William Felkner: Is the State Labor Relations Board biased? You betcha!
The dispute between the East Providence School Committee and the East Providence Teachers’ Union has focused attention of the Rhode Island State Labor Relations Board (SLRB), a largely obscure administrative body that referees disputes between management and labor. What little public information is available regarding the Board and its operations has caused taxpayers to be concerned that the process may be biased in favor of labor. And these are not new concerns.
In 2004, Governor Carcieri called for several SLRB members to resign after they ruled that child care workers providing services to children on welfare should be considered state employees. The far reaching effect of this decision could have opened the door for as many as 1300 state contract workers to become union members. That decision was eventually overturned by the Superior Court. At that time, it was noted that eight of the last nine SLRB decisions taken to the Supreme Court had been overturned.
Now, in 2009, we see another unsettling action from the SLRB that once again raises questions of bias.
In September, the East Providence School Committee filed a charge against the Teachers’ Union consisting of three pages of detailed allegations of obstacles created by the union during the negotiation process. Two months later, the union filed a two sentence complaint against the school committee regarding more or less the same circumstances, the central allegation of which was that “no substantive discussions had occurred.”
Despite the extensively documented submission of the School Committee regarding the Union’s behavior, the SLRB administratively dismissed this complaint. Yet the SLRB sustained the charges of the Union as deserving of a hearing, despite the fact that they do not detail any conduct by the School Committee that constitutes a “refusal to bargain.”
As if that didn’t raise obvious questions of bias, a month later, when the union filed on additional grounds, the Board broke all records of dispatch in forwarding the matter. In the three years prior to the East Providence case, it took an average of 148 days for a filed charge to be reviewed and an average of 319 days to get a hearing before the board. The Union’s charge from East Providence was approved in 36 days and will have a hearing in only 73. According to our research, the process has never moved this fast.

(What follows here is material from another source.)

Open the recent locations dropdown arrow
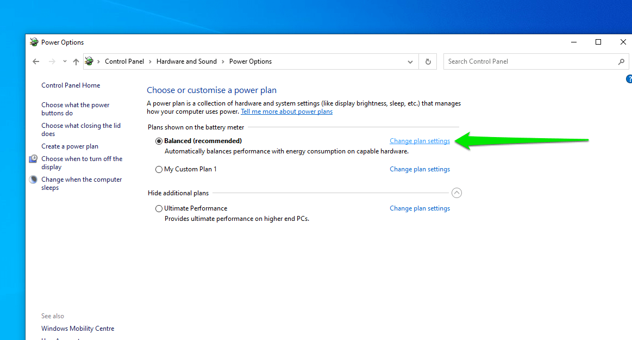Viewport: 632px width, 340px height. pos(65,61)
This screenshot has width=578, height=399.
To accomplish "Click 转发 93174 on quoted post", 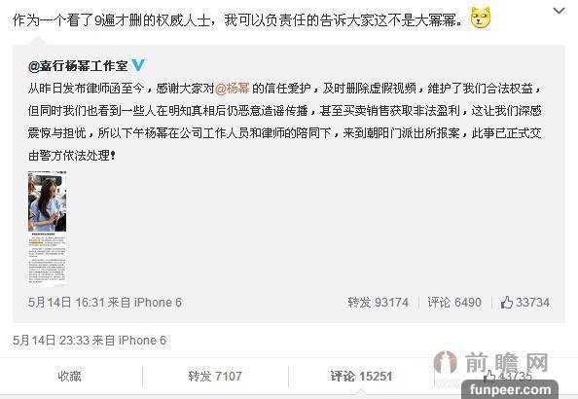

How the SLRB administrative decisions are made and why this case has been processed so much more quickly than any other will remain a mystery as discussions are held behind closed doors. It is easy to see why the public would be suspicious of the process given the apparent different treatment of labor and management interests in this case.
Cynicism about the responsiveness of government in Rhode Island is nothing new, but the Ocean State Policy Research Institute is committed to informed public discourse. Accordingly, we have earnestly undertaken to learn more about how the SLRB functions, who they are and how they make their decisions. We have examined the SLRB’s last three years of decisions for evidence of their prejudices, whatever they might be. The unmistakable conclusion one reaches is that the SLRB lacks transparency and they lean toward labor.
From 2006 to the present, the SLRB has heard 19 cases, seven of which we have determined to contain substantive rulings that impact management-labor interactions. Every one of those major cases was ruled in favor of labor. The total scorecard for the SLRB, including cases with minimal impact, is 15 wins for Labor and four wins for management.
While the board’s decisions are generally logically reasoned, that is different from saying that they are correctly decided. These kinds of decisions interpreting statutes, rules and regulations depend on analogy to previous results. The weight the Board places on these various precedents operates like a finger on the scale, and there can be no doubt it is tipping towards labor.
But don’t take our word for it. We have created the Labor Relations Board Watch website (www.lrbwatch.org) to house our research along with public information we obtain to provide transparency. It is time that everyone takes a close look at the SLRB and engages in reasoned debate to create pressure for reform. It would be naive at best to think that the board’s documented history of opaque behavior and perceptually biased decision making would change without intervention. We hope this website empowers citizens with the necessary information to let the Board members know that they are watching — a dynamic that is new to the SLRB. Gone will be the days that the Board pulls the economic strings of the public purse in virtual secrecy.
Bill Felkner is the president of the Ocean State Policy Research Institute, sponsor of the LRB Watch website and the Transparency Train public information portal.
I do admire the restraint, reasoning and logic that Bill puts forth. I really do. Perhaps it’s the toll of age that leaves me little patience to exert an ounce of effort in debating a bunch of liars and thieves.
Eventually, Bill, too, will come to the only rational conclusion regarding what we are dealing with and tire of the charade. It’s very simple. They are a bunch of pigs.
Once you start to accept that they are simply a bunch of pigs, what and why they do what they do is very predicatable, and understandable.